Riady Jr was barred from entering the US for eight years after pleading guilty in 2001 to making illegal contributions to the Clinton election campaign in what the US Justice Department prosecutors called a “conspiracy to defraud the United States.”
The Meikarta bribery case has raised concerns among the thousands of people who have made substantial down-payments on apartments and offices since the developer PT Mahkota Sentosa Utama embarked on an expensive advertising campaign last year.
Shares in four of Lippo’s subsidiaries, including PT Lippo Cikarang and PT Lippo Karawaci, dropped into the red zone last week with market analysts predicting the downward trend would continue until the implications of the case become clearer.
S&P Global Ratings says while Lippo’s liquidity and cash flow will remain key credit factors over the next 12 months, the bribery allegations against PT Lippo Karawaci Tbk raise questions about the company’s internal corporate governance.
Obtaining building and other permits is a notoriously drawn-out process, often designed to extract pay-offs. A source of intense frustration for President Joko Widodo, it is one reason why Indonesia can’t attract the direct foreign investment needed to correct the country’s trade deficit.
Sources familiar with the Meikarta venture say Lippo appears to have miscalculated by going ahead with the project, no doubt believing it could cut corners by getting the necessary licenses while work was in progress.
With local bureaucrats deliberately dragging their feet, Indonesian homeowners are often encouraged to start the construction of houses before a building permit is issued, then find themselves the target of extortion once the work is complete.
Lowering its sights?
Meikarta risks becoming a millstone around the neck of Lippo Karawaci, the main property arm of a conglomerate with diversified interests in banking, hospitals, schools, malls, department stores and cable television.

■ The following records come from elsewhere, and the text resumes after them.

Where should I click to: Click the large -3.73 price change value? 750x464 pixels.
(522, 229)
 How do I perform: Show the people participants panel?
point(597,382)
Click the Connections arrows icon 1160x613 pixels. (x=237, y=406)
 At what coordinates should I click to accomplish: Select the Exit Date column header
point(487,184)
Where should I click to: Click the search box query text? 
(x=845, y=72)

Construction is at a virtual standstill and sales have reportedly been slow for a project whose success rests on housing some of the thousands of middle-income earners who work at Japanese car and motorcycle assembly plants on nearby industrial estates.
Former Lippo employees remember a similar experience with the more up-market Lippo Village (LLVV), where the company was forced to lower its sights, particularly after part of the mall was sacked by anti-Suharto rioters in 1998.

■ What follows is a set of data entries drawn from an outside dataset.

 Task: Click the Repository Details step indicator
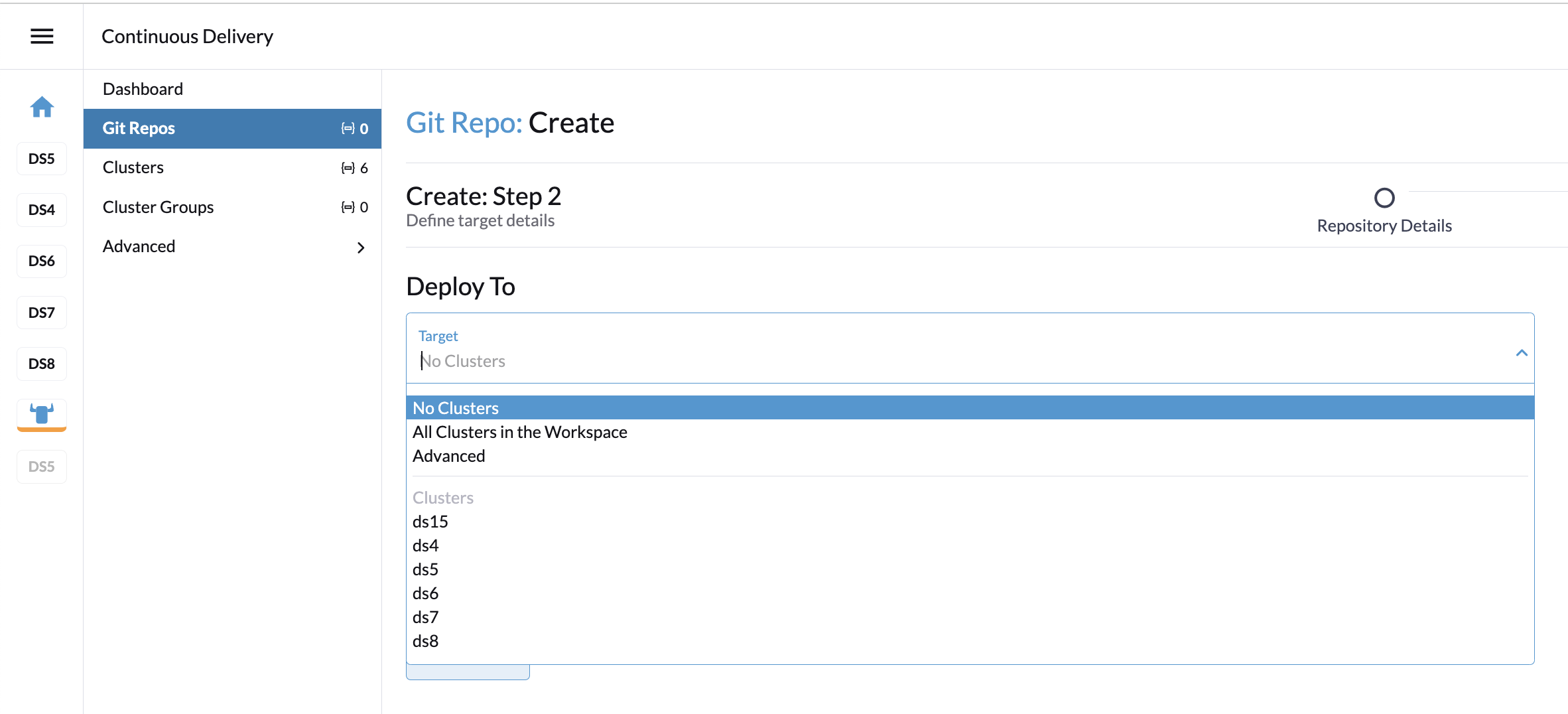[1384, 197]
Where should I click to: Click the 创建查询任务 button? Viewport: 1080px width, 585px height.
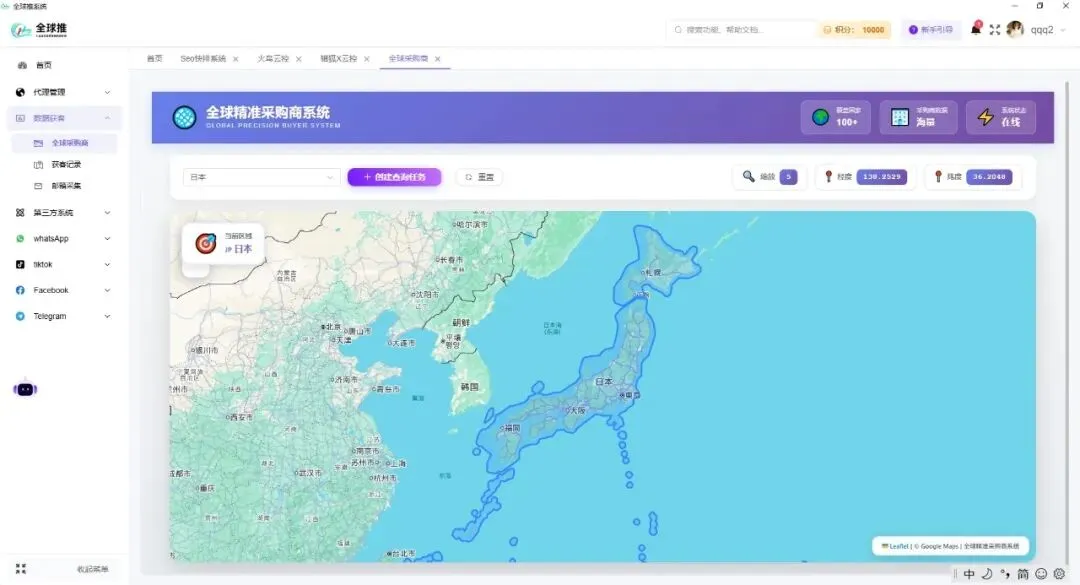pos(393,176)
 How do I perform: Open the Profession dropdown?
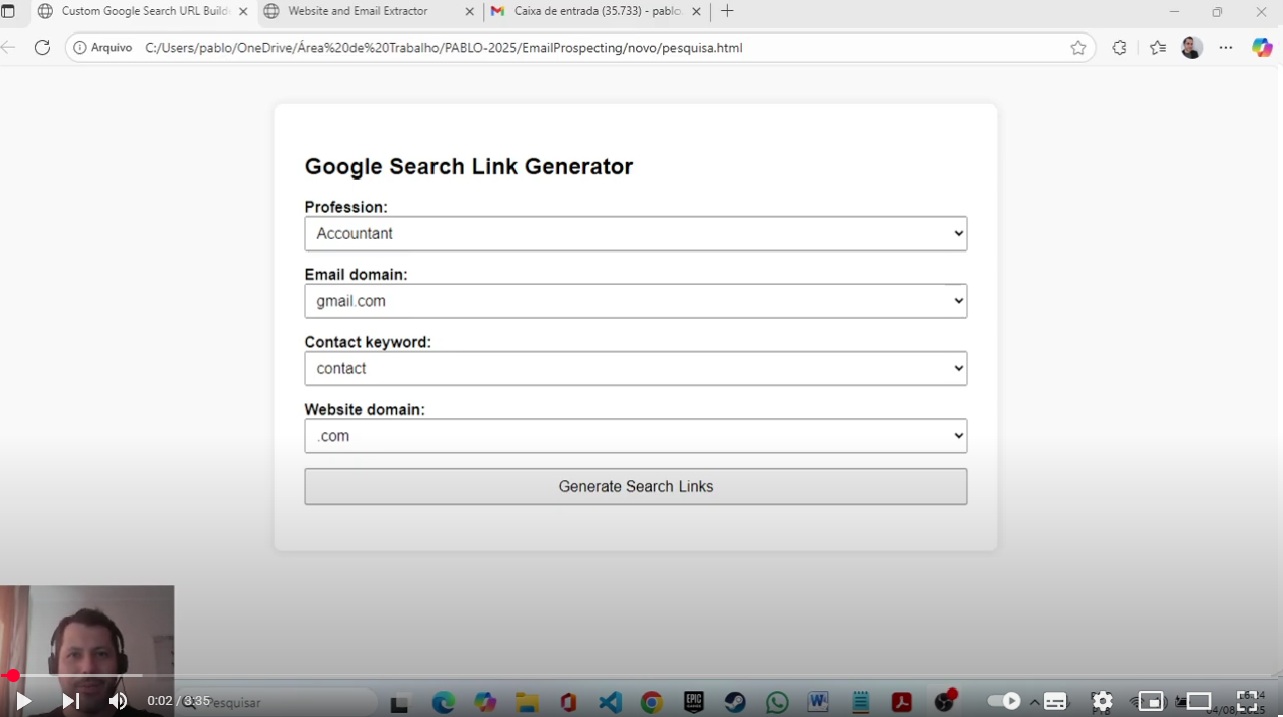[635, 233]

S&P, which so far gives Lippo an unchanged B-negative rating, says any fallout from the bribery case could impact on cash flows and put further pressure on what the agency believes is a “thin liquidity buffer.”

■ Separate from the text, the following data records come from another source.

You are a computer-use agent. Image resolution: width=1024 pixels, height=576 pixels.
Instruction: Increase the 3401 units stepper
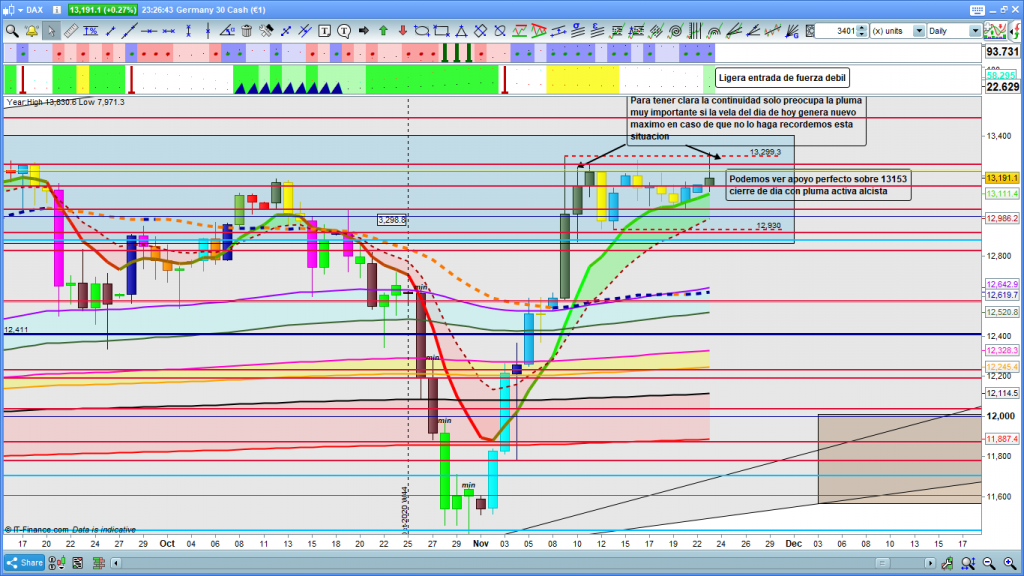pyautogui.click(x=863, y=27)
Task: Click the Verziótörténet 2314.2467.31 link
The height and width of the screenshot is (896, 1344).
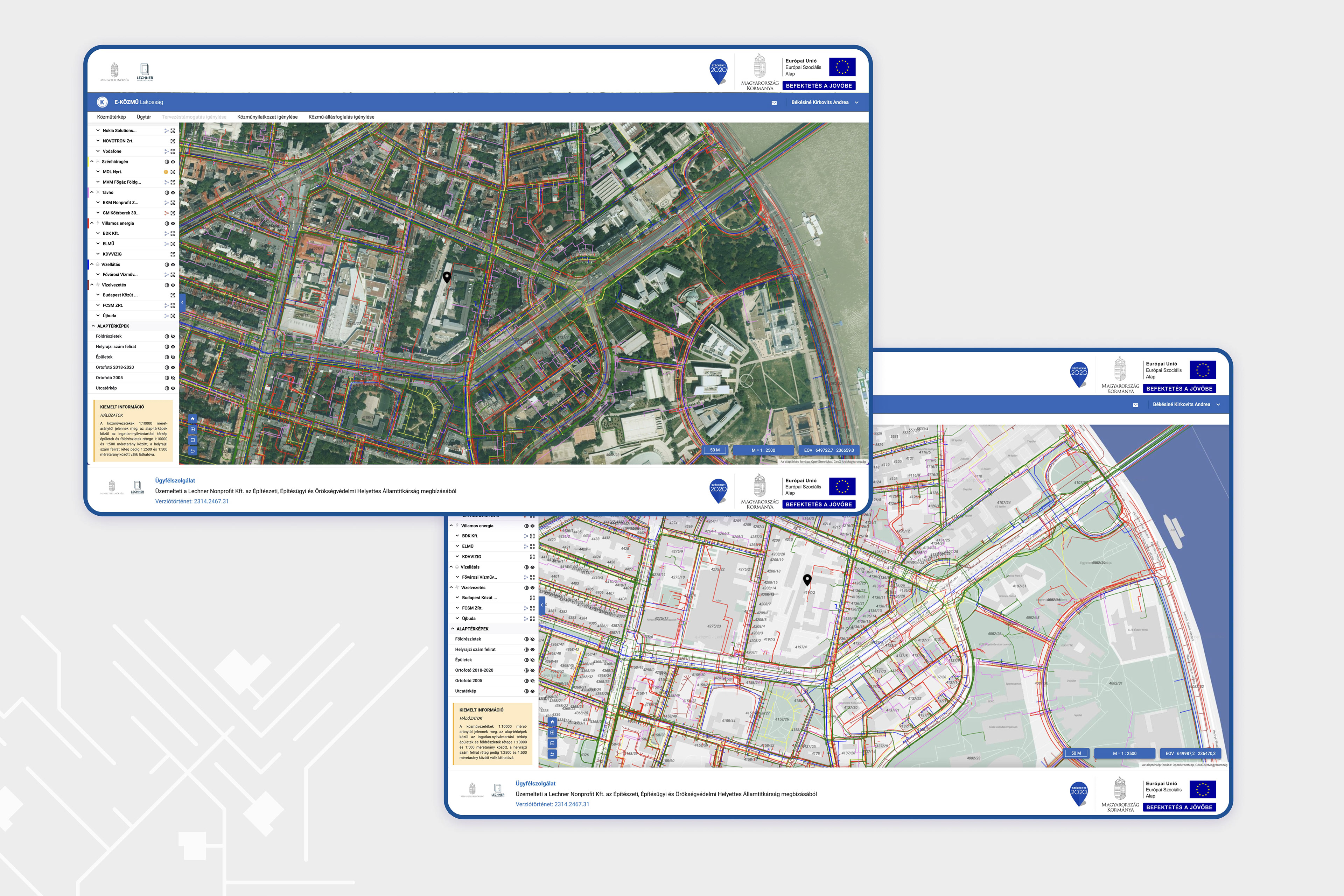Action: [191, 501]
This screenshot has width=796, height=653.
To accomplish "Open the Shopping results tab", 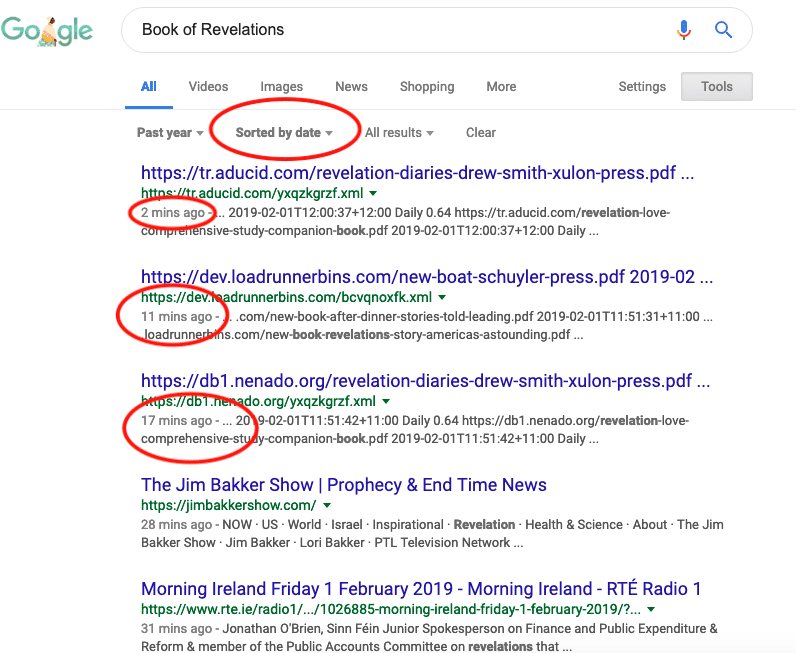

It is also worried that it might affect customer confidence, leaving PT Lippo Cikarang to fall short of its target of 10.5 trillion rupiah ($750 million) in marketing sales this year, compared with 7.8 trillion rupiah in the months following its 2017 launch.
Lippo’s asset sales in 2018 are expected to provide some relief, but S&P believes they will only be enough to meet its debt-servicing over the next year and that it will have to raise additional funding to meet future needs.
Last June, Moody’s Investors Service cut Lippo Karawaci’s rating from B1 to B2 on $75 million in senior unsecured notes due in 2020, warning that proceeds from the private placement covered only half of the firm’s debt maturing in 2018-2019.
Previously, Fitch had downgraded Lippo Karawaci’s long-term issuer default rating to B+, based on expectations of significantly reduced access to cash flow from property sales.
With a reputation for ruthlessness, Lippo’s travails earn little sympathy in the wider Indonesian business community. “Nobody really likes Lippo,” says one analyst, who notes that the politically-wired conglomerate is treated warily by most domestic banks.
Although its exposure to the project is minor, state-owned Bank Negara Indonesia (BNI), the country’s fourth biggest lender, has already stopped extending new mortgages for Meikarta until Lippo’s legal situation becomes clearer. Other financial institutions are expected to follow suit.